MC-QSim -- Introducing a new multi-cycle earthquake rupture simulator

Olaf Zielke, & Paul Martin Mail

Published July 29, 2019, SCEC Contribution #9282, 2019 SCEC Annual Meeting Poster #026

With this abstract, we introduce MC-QSim, a newly formulated multi-cycle earthquake rupture simulator for the generation of long sequences of earthquakes along arbitrarily complex fault geometries with heterogeneous distributions of fault constitutive parameters. The goal of this simulator is to provide a tool for comprehensive parameter space investigations that assess the system's behavior and sensitivity to varying combinations of fault geometry and parameter distributions. It will further serve to assess the probability of future earthquakes along actually existing fault geometries, based on past observations along these faults and current (i.e., implemented) knowledge of inter-, co-, and post-seismic phase. In that regard, it is meant to serve as an alternative to existing multi-cycle rupture simulators such as AllCal, RSQsim, Virtual California, or ViscoSim –providing a different representation of the underlying physics.
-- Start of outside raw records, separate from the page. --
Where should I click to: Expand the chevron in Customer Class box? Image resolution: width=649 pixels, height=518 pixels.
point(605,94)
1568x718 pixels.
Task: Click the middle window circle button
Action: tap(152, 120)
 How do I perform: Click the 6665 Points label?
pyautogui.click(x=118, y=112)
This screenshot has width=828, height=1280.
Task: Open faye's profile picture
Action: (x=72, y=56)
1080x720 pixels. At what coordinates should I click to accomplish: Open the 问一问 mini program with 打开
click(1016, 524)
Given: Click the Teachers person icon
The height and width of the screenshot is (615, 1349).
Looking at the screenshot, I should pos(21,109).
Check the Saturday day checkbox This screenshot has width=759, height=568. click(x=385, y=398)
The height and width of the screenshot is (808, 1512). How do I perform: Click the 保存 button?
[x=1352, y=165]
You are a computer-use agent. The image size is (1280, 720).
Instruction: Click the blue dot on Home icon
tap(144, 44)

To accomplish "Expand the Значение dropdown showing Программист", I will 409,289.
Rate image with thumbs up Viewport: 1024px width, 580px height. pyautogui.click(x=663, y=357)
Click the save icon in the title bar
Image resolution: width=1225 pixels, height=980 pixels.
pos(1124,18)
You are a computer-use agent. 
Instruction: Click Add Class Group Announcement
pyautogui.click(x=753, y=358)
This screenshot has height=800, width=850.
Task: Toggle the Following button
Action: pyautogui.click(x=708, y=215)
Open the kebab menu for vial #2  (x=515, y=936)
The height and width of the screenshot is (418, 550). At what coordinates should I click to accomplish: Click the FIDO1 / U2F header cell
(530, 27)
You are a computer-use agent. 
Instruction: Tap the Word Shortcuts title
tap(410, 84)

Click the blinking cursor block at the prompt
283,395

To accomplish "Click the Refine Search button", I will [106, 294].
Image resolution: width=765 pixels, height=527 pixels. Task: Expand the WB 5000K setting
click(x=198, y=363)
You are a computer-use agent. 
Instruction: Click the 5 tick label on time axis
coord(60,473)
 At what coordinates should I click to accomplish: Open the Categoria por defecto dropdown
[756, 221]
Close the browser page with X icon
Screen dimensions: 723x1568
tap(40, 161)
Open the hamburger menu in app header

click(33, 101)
MC-QSim is a quasi-dynamic rupture simulator, utilizing the artifact-free analytical solutions by Nikkhoo and Walter (2015) for triangular dislocations. It accounts for the temporal aspects of the rupture process and stress propagation, generating source-time functions for individual fault cells as well as moment-rate functions for the entire earthquake that may be imported into wave propagation codes. It features three different friction laws (Coulomb, slip-weakening, velocity-weakening). The strength of faults as well as the constitutive parameters of fault friction may vary spatially (and temporally) along the fault to create stable, conditionally stable, or unstable fault cells (e.g., with locked and unlocked fault portions within the seismogenic zone) where the prior two may exhibit after-slip. The simulator incorporates the epistemic uncertainties in fault geometry and parameter distribution along the fault by allowing to automatically generate input models in which these parameters may vary randomly within a predefined range (e.g., fault roughness and fault strength represented as random fields). Analyzing the corresponding suite of earthquake catalogs will provide a more comprehensive representation of possible and likely rupture behavior along the investigated fault (system), accounting for the aforementioned uncertainties. Finally, the simulator code is fully parallelized and runs on laptop PCs as well as large-scale computer infrastructures (e.g., SHAHEEN 2 at KAUST).

Key Words
rupture simulation, multi-cycle, earthquake sequence

Zielke, O., & Mail, P. (2019, 07). MC-QSim -- Introducing a new multi-cycle earthquake rupture simulator. Poster Presentation at 2019 SCEC Annual Meeting.